Una promessa con una premessa

Dal «Commento sui salmi» di sant’Agostino, vescovo ​(Sal 109, 1-3; CCL 40, 1601-1603) ​Dio stabilì un tempo per le sue promesse e un tempo per il compimento di esse. Dai profeti fino a Giovanni Battista fu il tempo delle promesse; da Giovanni Battista fino alla fine dei tempi è il tempo del loro compimento. Fedele è Dio, che si fece nostro debitore non perché abbia ricevuto qualcosa da noi, ma perché ci ha promesso cose davvero grandissime. Pareva poco la promessa: Egli volle vincolarsi anche con un patto scritto, come obbligandosi con noi con la cambiale delle sue promesse, perché, quando cominciasse a pagare ciò che aveva promesso, noi potessimo verificare l’ordine dei pagamenti. Dunque il tempo dei profeti era di predizione delle promesse. […]. Ma era poco per Dio fare del suo Figlio colui che indica la strada: rese lui stesso via, perché tu camminassi guidato da lui sul suo stesso cammino.

Sovente troviamo nell’Ufficio testi di sant’Agostino e, come sempre, ci illuminano con la sapienza ed insieme la semplicità con cui sono esposte le verità della nostra fede divina, e sembra proprio che per santi di questo calibro risulti assai semplice rendere fruibile ai comuni fedeli la lettura di così alte intuizioni teologiche.

Il fulcro della nostra riflessione di oggi è sul tema della promessa di Dio, ovviamente Agostino si concentra sulla promessa del tanto atteso Messia, e la Chiesa non può che aiutarci nell’Avvento con letture di questo genere, ma noi vogliamo ricordare altre promesse legate alla seconda parte del testo che abbiamo riportato.
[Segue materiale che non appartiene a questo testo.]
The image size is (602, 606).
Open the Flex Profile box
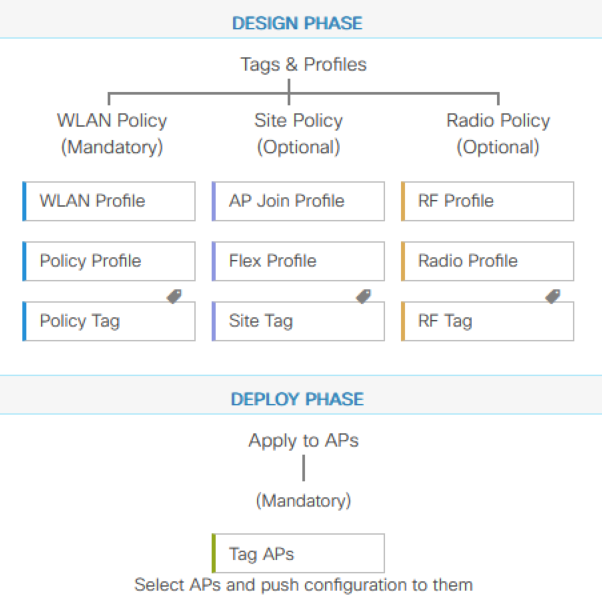point(298,261)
La promessa a cui ci riferiamo è quella che riguarda il sacramento del Matrimonio, ma non è quella che i due fidanzati si scambiano diventando così neosposi, insomma non è quella che si legge in chiesa, non è la formula del consenso anche se in realtà parte da lì. Il consenso infatti ad un certo punto recita così : “con la Grazia di Cristo, prometto di…”, come a dire che io, uomo o donna, prometto sì ma con la Grazia di Cristo, cioè non voglio essere da solo o da sola in questa promessa, non sarò l’unico attore di questa promessa, non voglio tutto sulle mie spalle, non è solo una promessa umana, ma una promessa con una premessa che è la Grazia di Cristo.

Se proviamo a dirla col suo significato contrario si capisce molto meglio: senza la Grazia di Cristo non voglio promettere... gli sposi sacramentati quindi non si arrischiano a promettere qualcosa che sanno benissimo di non riuscire a mantenere con le sole forze umane.

E qual è dunque la promessa di Dio? La grazia sacramentale, cioè la promessa di aiutare gli sposi con ogni mezzo necessario per vivere la loro condizione di sposi. Gli sposi sacramentati hanno la sicurezza di ricevere da parte del Signore tutti gli aiuti per affrontare le varie prove che la loro condizione di vita necessita, in ogni ambito ed in ogni situazione storica. Cari sposi, abbiamo un’assicurazione sulla vita nel vero senso della parola, coraggio!